The hardest part, the suction side filter was a bear. The suction screen cover and adjoing hose I had heard so much about was a piece of cake but the filter, MAN! I drove a screw driver through it in 3 places before I could get it to turn, it was just ripping the sides. I think JD needs to check a robot.

I was only able to run the tractor for about 15 minutes after completion as their were little ones in bed. The engine is a bit quieter but the amazing thing is the trans. The trans is MUCH smoother. It seems to respond quicker and the motion match is quicker and softer depending on the setting.

Prior to the service when the motion match switch was set to the long setting, to coast a bit when the peddle is released it would lock the rear tires and not hardly coast at all. There was almost no difference between the long and short settings. Now, there is a HUGE difference between the settings. It will take some getting use to but I like it. It coasts to a nice smooth stop in the long setting. The short setting seems to be a bit quicker to respond to forward - reverse - forward routines.

This is like having a new tractor all over again.

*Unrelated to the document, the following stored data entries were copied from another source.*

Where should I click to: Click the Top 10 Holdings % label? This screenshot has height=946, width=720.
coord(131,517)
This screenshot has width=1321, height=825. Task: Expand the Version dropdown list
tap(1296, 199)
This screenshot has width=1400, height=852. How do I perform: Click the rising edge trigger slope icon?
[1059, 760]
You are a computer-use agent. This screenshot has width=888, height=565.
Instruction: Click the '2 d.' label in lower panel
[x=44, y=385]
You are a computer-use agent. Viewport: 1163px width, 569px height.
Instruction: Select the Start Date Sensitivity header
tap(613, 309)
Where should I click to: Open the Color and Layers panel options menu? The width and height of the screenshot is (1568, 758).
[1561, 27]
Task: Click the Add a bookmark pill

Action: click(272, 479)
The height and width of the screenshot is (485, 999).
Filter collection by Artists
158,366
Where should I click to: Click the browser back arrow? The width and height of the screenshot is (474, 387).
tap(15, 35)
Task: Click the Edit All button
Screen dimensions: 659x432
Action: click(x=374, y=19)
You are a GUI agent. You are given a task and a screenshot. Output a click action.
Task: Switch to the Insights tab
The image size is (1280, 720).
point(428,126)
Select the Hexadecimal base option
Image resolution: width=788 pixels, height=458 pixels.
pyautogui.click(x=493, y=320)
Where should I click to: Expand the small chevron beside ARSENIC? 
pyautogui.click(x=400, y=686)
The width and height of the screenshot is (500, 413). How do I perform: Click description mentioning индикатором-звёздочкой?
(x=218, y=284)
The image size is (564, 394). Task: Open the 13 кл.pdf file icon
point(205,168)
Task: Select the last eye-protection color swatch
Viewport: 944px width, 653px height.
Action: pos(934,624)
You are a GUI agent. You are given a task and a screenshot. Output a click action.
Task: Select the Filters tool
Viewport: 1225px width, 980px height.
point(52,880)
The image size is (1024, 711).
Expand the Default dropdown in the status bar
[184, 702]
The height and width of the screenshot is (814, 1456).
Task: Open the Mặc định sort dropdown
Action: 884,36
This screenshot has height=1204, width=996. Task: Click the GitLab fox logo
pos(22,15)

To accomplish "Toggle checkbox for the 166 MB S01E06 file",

The one thing that got me is I have no rockshaft filter. Is this normal? The manual shows one but there is just a solid tube there. Did JD quit using them? Anybody know why?


----------



## Live Oak (Dec 22, 2003)

Deere discontinued the rockshaft filter on the new models. They had more problems with them than they were worth and were just not needed with the two other filters already in place.


----------



## GreenMtnMan (Jan 9, 2004)

I believe the early 4300/4400 tractors had some problems with inadequate filtration and the rockshaft filter was added as a running ECO. The filtration on the 4310/4410 models was upgraded making the rockshaft filter superfluous.


----------



## Live Oak (Dec 22, 2003)

Maybe the price of Hygard has gone up with the oil increases but I paid $6.87 a gallon if my memory is correct (it rarely is   )


----------



## Live Oak (Dec 22, 2003)

In your case, I would strongly recommend the Low Viscosity Hygard. I believe Chevron makes Deere's Hygard but they make a very good all weather synthetic hydro fluid. 

Chevron All Weather Synthetic THF 

It is very similar the Kubota Super UDT.


----------



## Chipmaker (Sep 16, 2003)

In regards to removing filters, I found the best yet filter wrench and it fits in tight places, will not tear up a filter canister, and it does not slip. IIRC its made by Plews.......It resembles a typical filter wrench that fits over the top of the spin on filters. BUT, this one has two fingers made of stamped heavy gauge steel that are attached to a cross bar, and move in or out depending on direction your turning, and moves those two channel shaped fingers into contact with the filter can, and the tighter you bow up on it, the more pressure is applied to the cam and also the fingers. I bought this wrench after a few episodes of filter changes on my wifes 94 Mercury Sable with the 3.8 litre engine. That darn filter was up in between the front engine support and crossmember and only the end was visible. The aluminum filter cap type wrench all it did was spin on the filter end, could not get a screwdriver in it to turn asd there was no access to the side at all, and trying it at an angle from the front and out the side jusrt tore up the filter can bad......The typical strap type wrench would nopt fit in the space.........They come in two sizes that fit from 2" to 3" and 3" top 4 5/8" IIRC. If by chance you get one thats oddball sized you can always put a piece of wood etc between the filter can and this wrench to take up space and give more compression and bite. I don;t know what it was abaout her car, but you could tighten the filter back lby hand until it contacted the seal and give it an additional portion of a turn, and it would still be a bear to remove, just like it was tightened with a wrench. IIRC its called a cam action filter wrench made by Plews..........best $5 I ever spent.....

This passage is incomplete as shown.